Agnes Martin, Untitled, 1956–57.
Agnes Martin, Untitled, 1956–57.
In the mid-1960s, Agnes Martin was lauded as a herald of the cool geometric
Minimalism that was emerging in the aftermath of Abstract Expressionism,
but she herself declined that claim, for she saw the Minimalist approach as
impersonal and dispassionate. Her disarmingly reticent abstractions use a
combination of ideal geometry and the lightest touch of the artist’s hand to
achieve an unexpected pitch of emotion and feeling.
Martin, who grew up in the Pacific Northwest, as a student in the 1940s was
drawn to the arid, open landscape of New Mexico. The vast Southwestern desert
became a defining experience for her, “I used to paint mountains here in New
Mexico and I thought/my mountains looked like ant hills/I saw the plains driving
out of New Mexico and I thought/the plain had it/just the plane,” as she later
described. In her mature work, from the early sixties onwards, Martin dematerializes
the canvas into a transparent, nonhierarchical field of vision, perhaps
suggesting the experience (rather than the image) of this desert landscape.
By the end of the 1950s Martin’s signature mode had emerged, a spare, muted
palette and geometric vocabulary deployed across a square format (for example,
Window, 1957). The repetitive marks and lines of the continuous allover grid
paintings that Martin began in the early 1960s earned her the reputation of
being an inspiration for the Minimalists. Yet the grid that underlies these paintings
is, as the artist says, never mechanical and never rigid. Through simple
geometry, she found she could pursue a classical perfection that she described
as removed from nature, held only in the mind—drawn rectangles, squares, and
grids in pencil dispensed with traditional notions of composition. Tightly echoing
the weave of her square canvases, paintings such as The Beach (1963), seem
to merge Platonic geometry with an egoless Taoist meditation.
Finding New York City too distracting, Martin moved permanently to the
Southwest in 1967. While giving up painting for close to a decade, she built
an adobe house on a deserted mesa, where she pursued isolation as a means of
seeking inspiration.
Employing the subtlest of hues, both delicate pastels and light grey washes,
Martin’s late paintings seem to emanate light rather than reflect it. In her 1999
Innocent Love series, gently insistent horizontal lines, bounding the color washes,
suggest an infinite space beyond the frames of the five-foot-square canvases.

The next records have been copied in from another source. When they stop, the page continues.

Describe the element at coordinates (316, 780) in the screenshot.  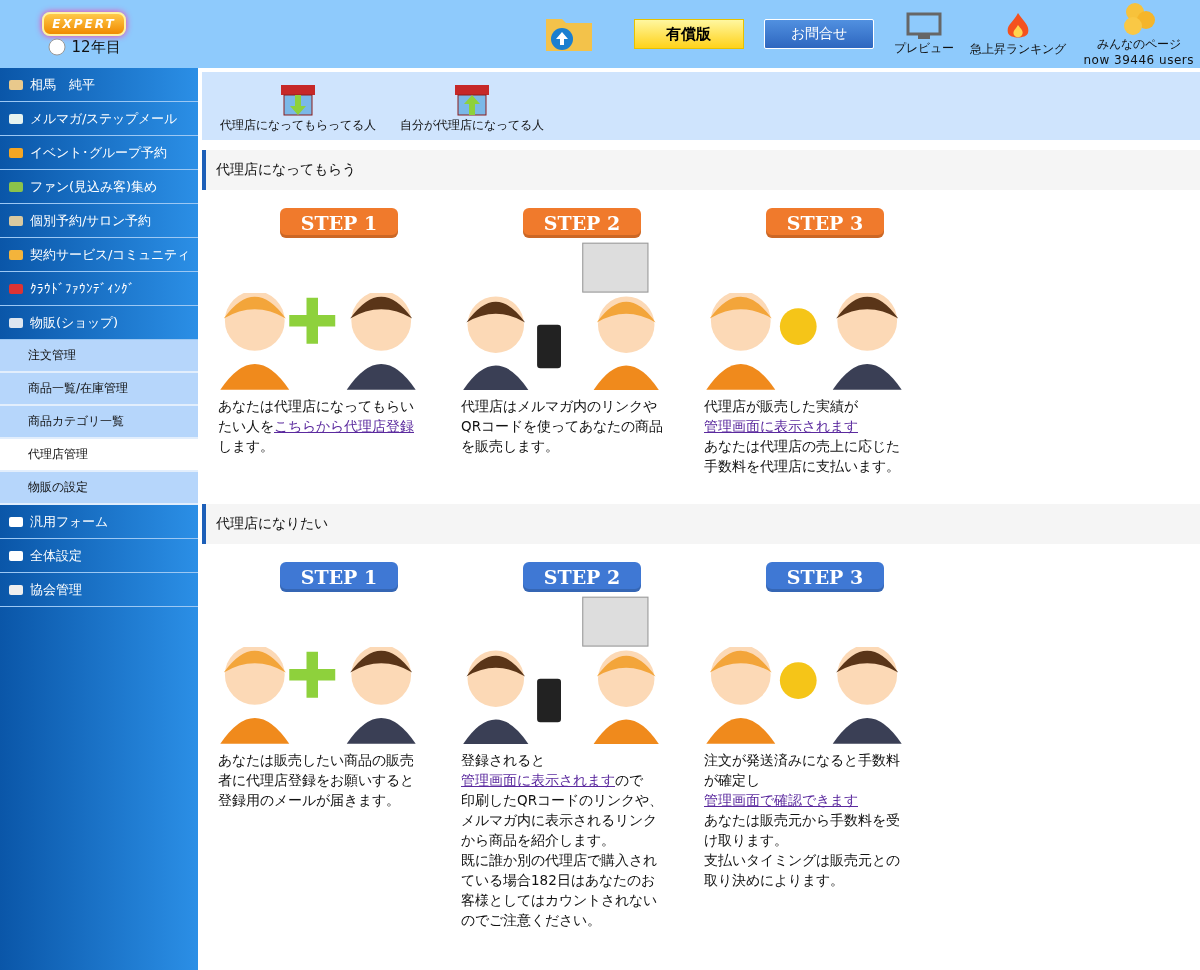
I see `step-description: あなたは販売したい商品の販売者に代理店登録をお願いすると登録用のメールが届きます。` at that location.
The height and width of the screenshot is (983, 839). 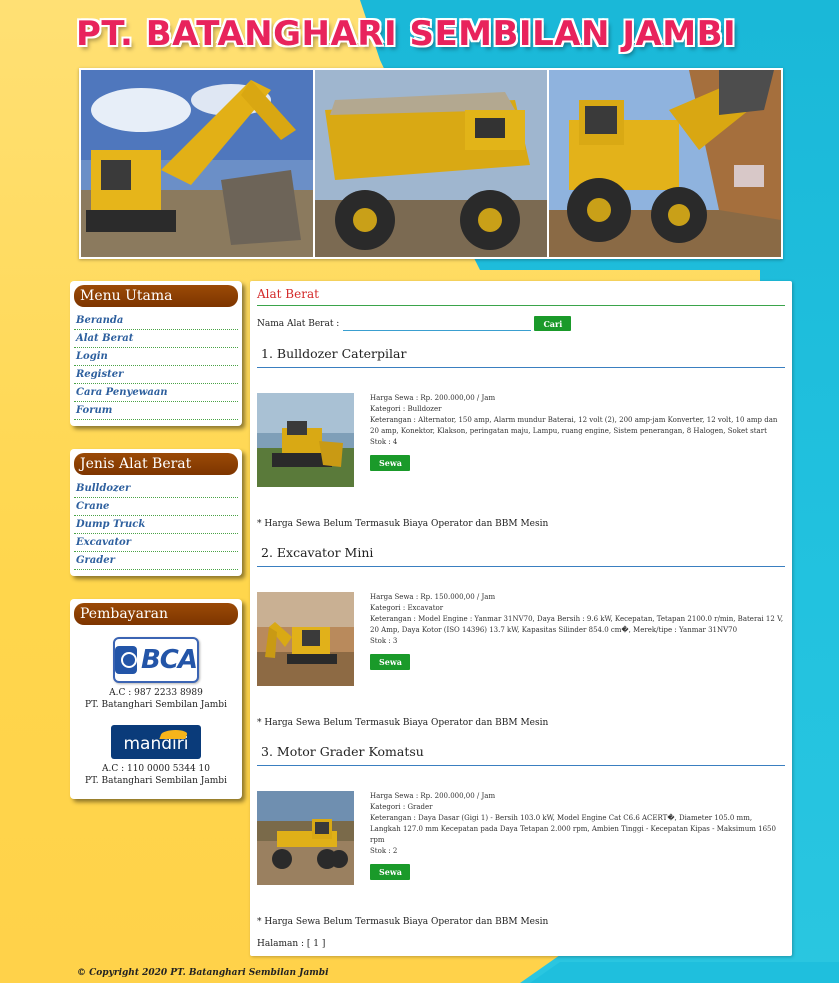 What do you see at coordinates (156, 489) in the screenshot?
I see `category-item-bulldozer: Bulldozer` at bounding box center [156, 489].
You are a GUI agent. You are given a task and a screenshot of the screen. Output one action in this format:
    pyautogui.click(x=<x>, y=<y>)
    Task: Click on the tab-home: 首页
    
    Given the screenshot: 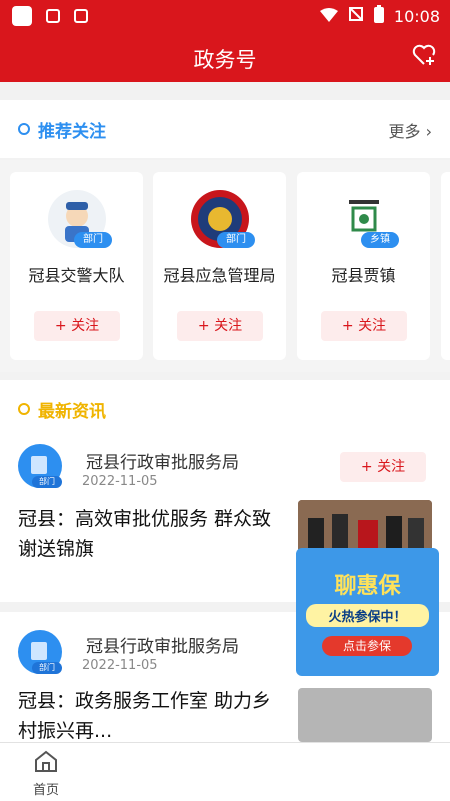 What is the action you would take?
    pyautogui.click(x=46, y=774)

The theme of innocent love may be related to the artist’s descriptions of the
“untroubled state of mind” (often referred to in her journals) that allows for
“moments of inspiration,” which “added together make what we call sensibility.”
Innocent and untroubled, young children, in Martin’s view, have many more
inspirations than adults: such notions perhaps also contribute to the ethereal
tone of these elusive yet effulgent works.
Nonetheless, the works at the end of a fertile career spanning more than forty
years often contain elements first explored at the time of her formation, the late
1950s. Such unanticipated parallels include a brief return to an ominous black
that now conceals more than it reveals: compare, for example, Untitled #17,
2002 with Untitled, c. 1957, which is hanging to its left, and Earth, 1959, on
its right flank. By means of such juxtapositions, “Trajectories” (December 1,
2007—September 1, 2008) highlights the unexpected but rich dialogue that
links these crucial periods in her art and life.